#### [Directions]
Copy the lines starting at the line that contains "This screenshot has width=970, height=813." and ending after the line that contains "pyautogui.click(x=192, y=1378)". Leave out the pictures.
━━━━━ Stored data
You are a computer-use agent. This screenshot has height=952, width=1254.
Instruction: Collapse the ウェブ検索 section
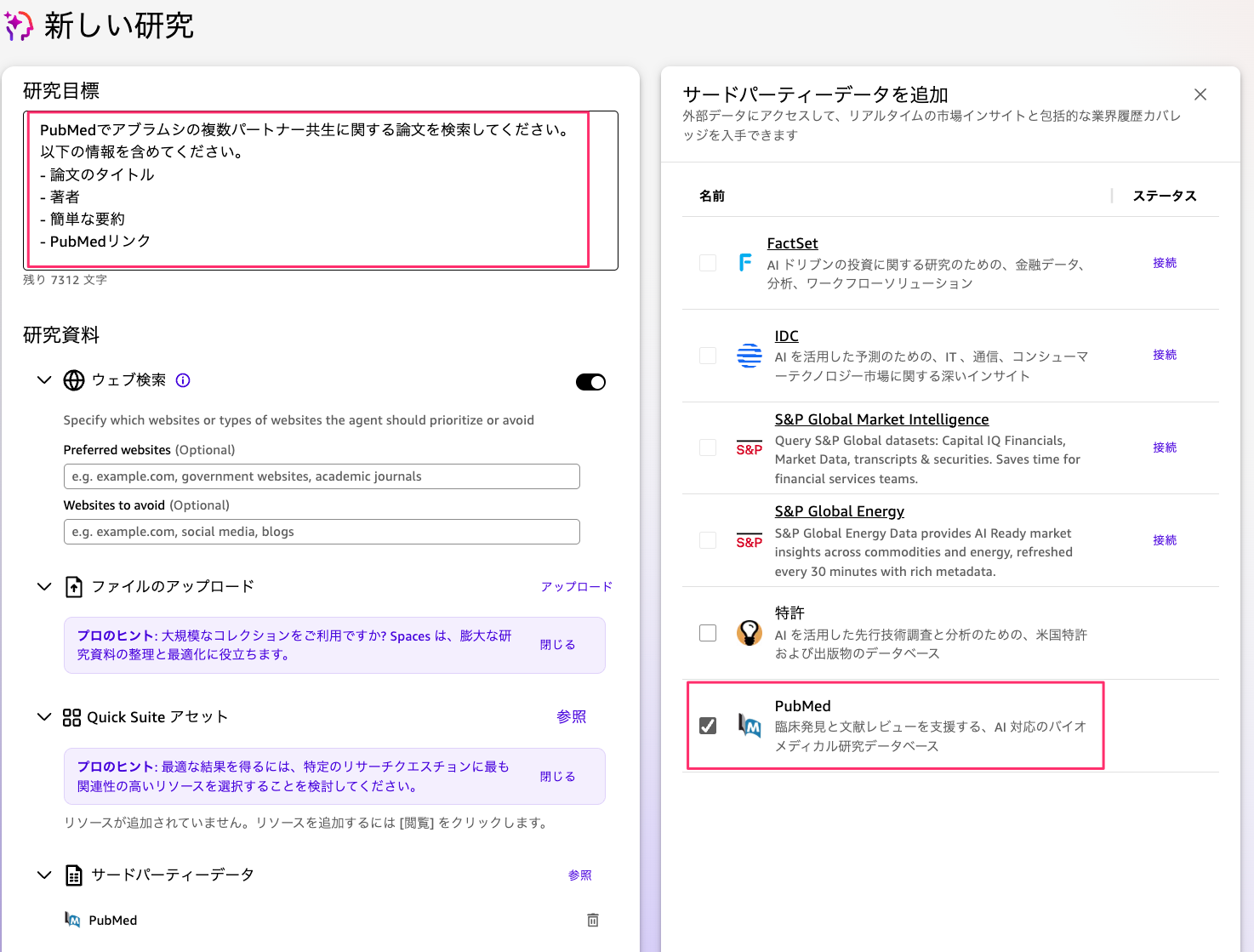coord(44,379)
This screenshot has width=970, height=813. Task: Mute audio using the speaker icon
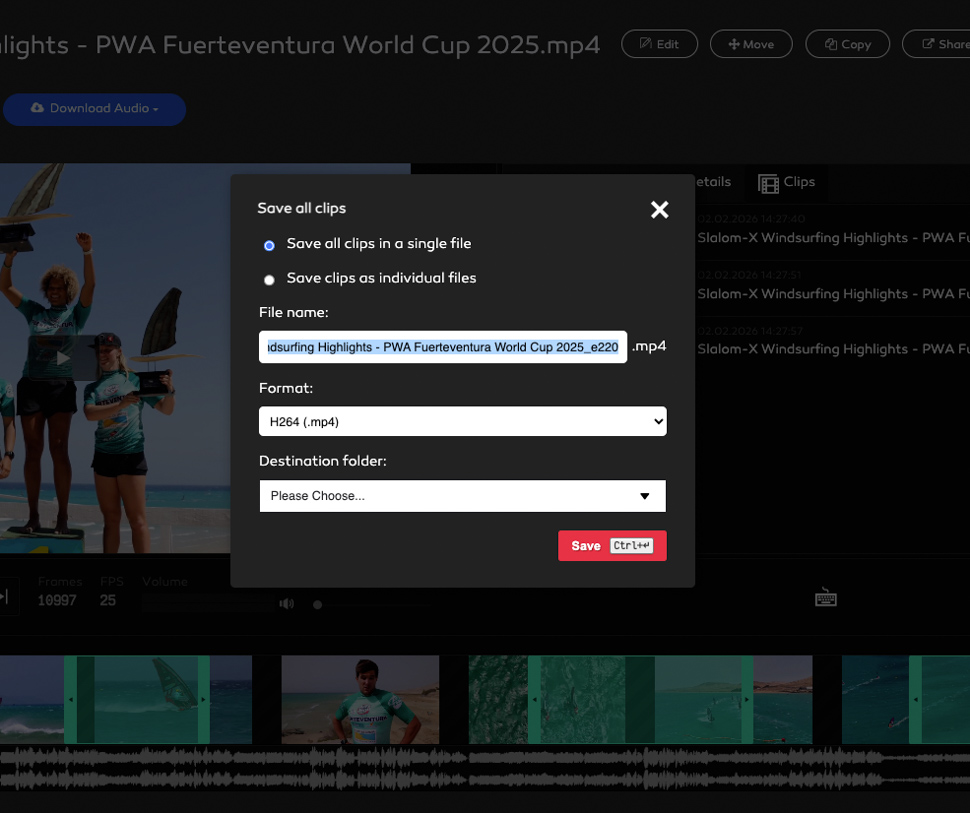coord(287,604)
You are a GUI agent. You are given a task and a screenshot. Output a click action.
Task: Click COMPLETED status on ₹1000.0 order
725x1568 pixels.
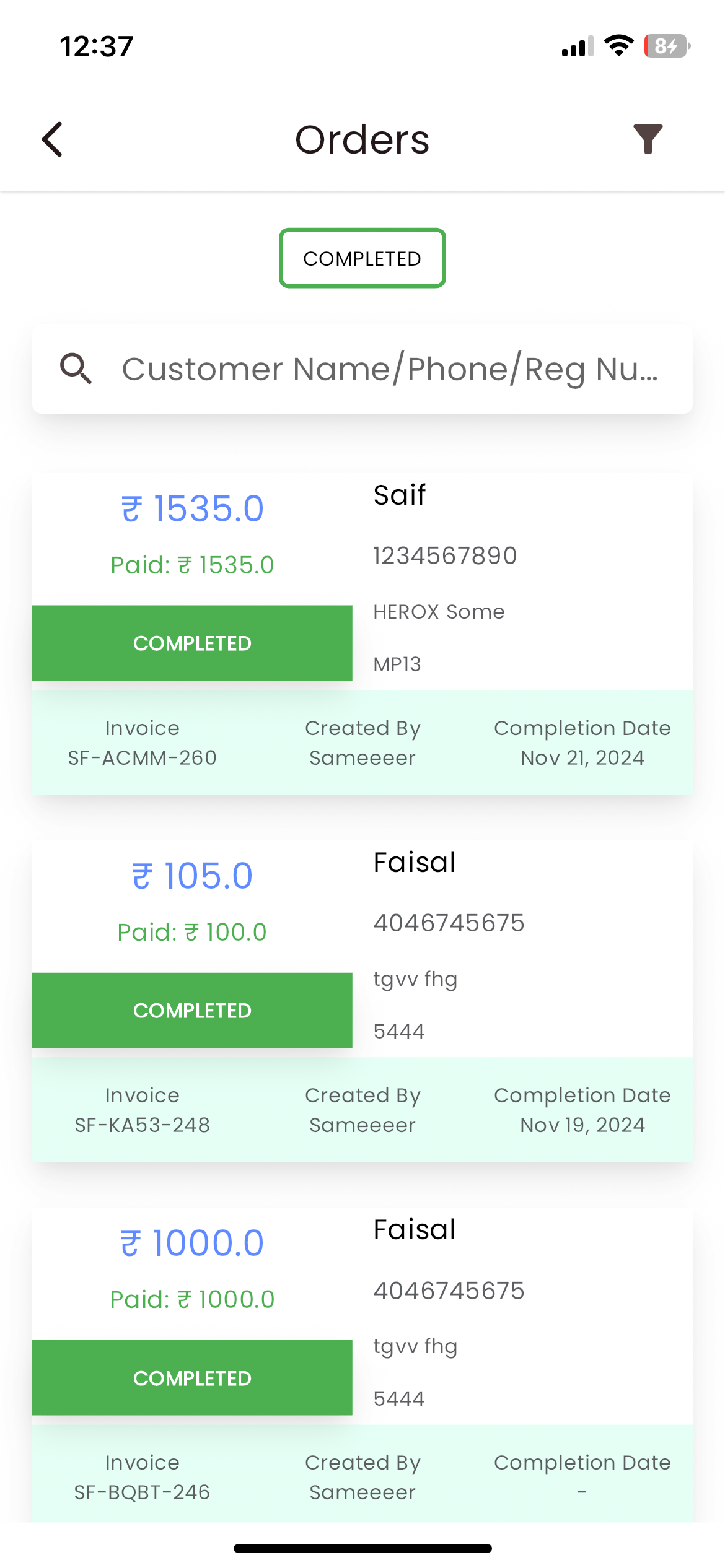pyautogui.click(x=192, y=1378)
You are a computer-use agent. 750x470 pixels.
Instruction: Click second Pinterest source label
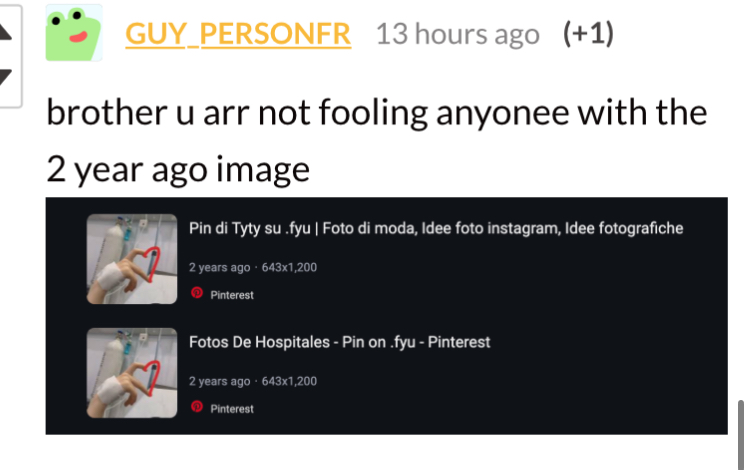[232, 409]
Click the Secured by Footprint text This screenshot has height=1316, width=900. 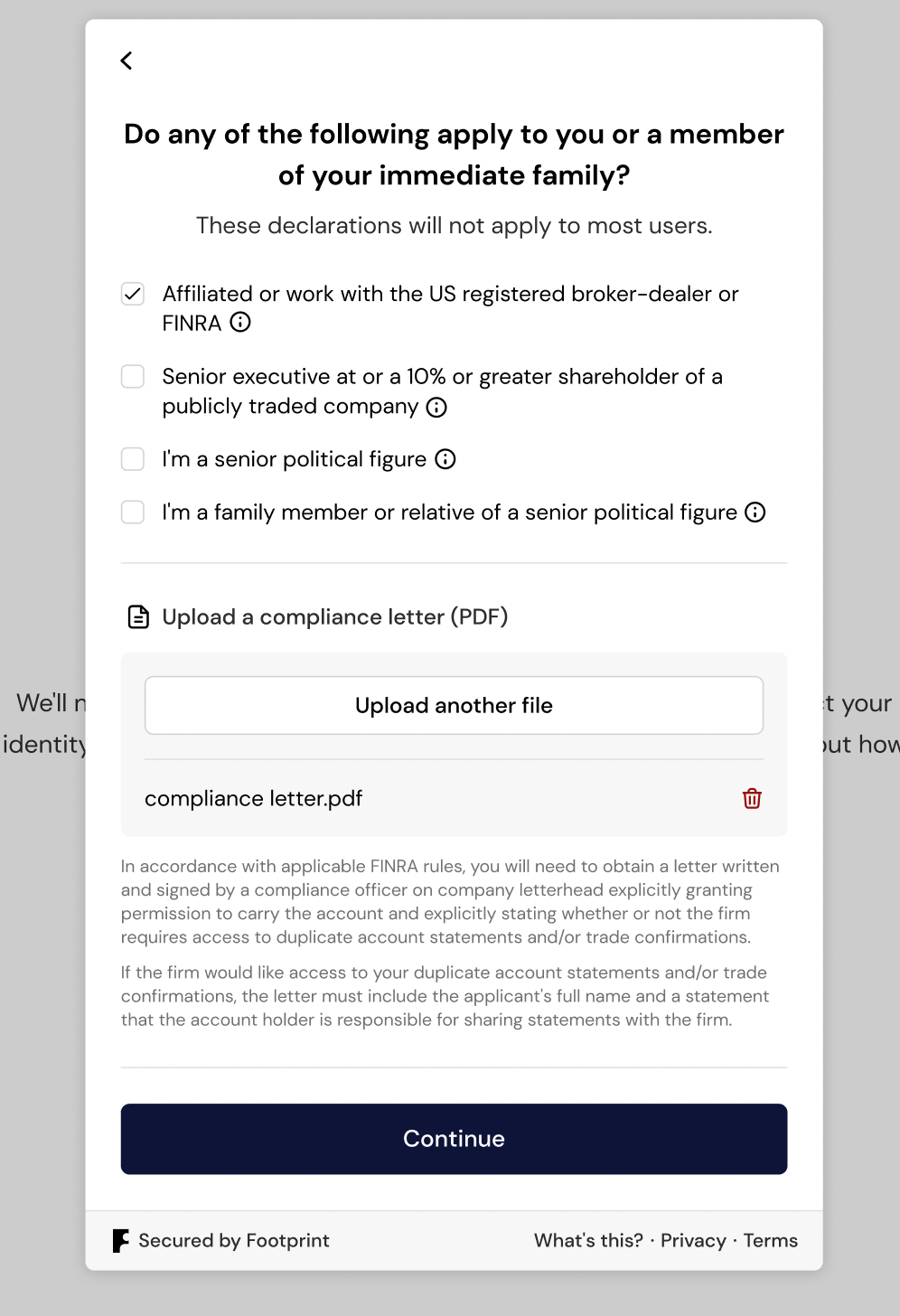click(234, 1240)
━━━━━━━━━━
#### [Result for this exercise]
This screenshot has width=970, height=813. Task: Mute audio using the speaker icon
coord(287,604)
You are a GUI agent. You are given a task and a screenshot. Output a click action.
Task: Click COMPLETED status on ₹1000.0 order
725x1568 pixels.
pyautogui.click(x=192, y=1378)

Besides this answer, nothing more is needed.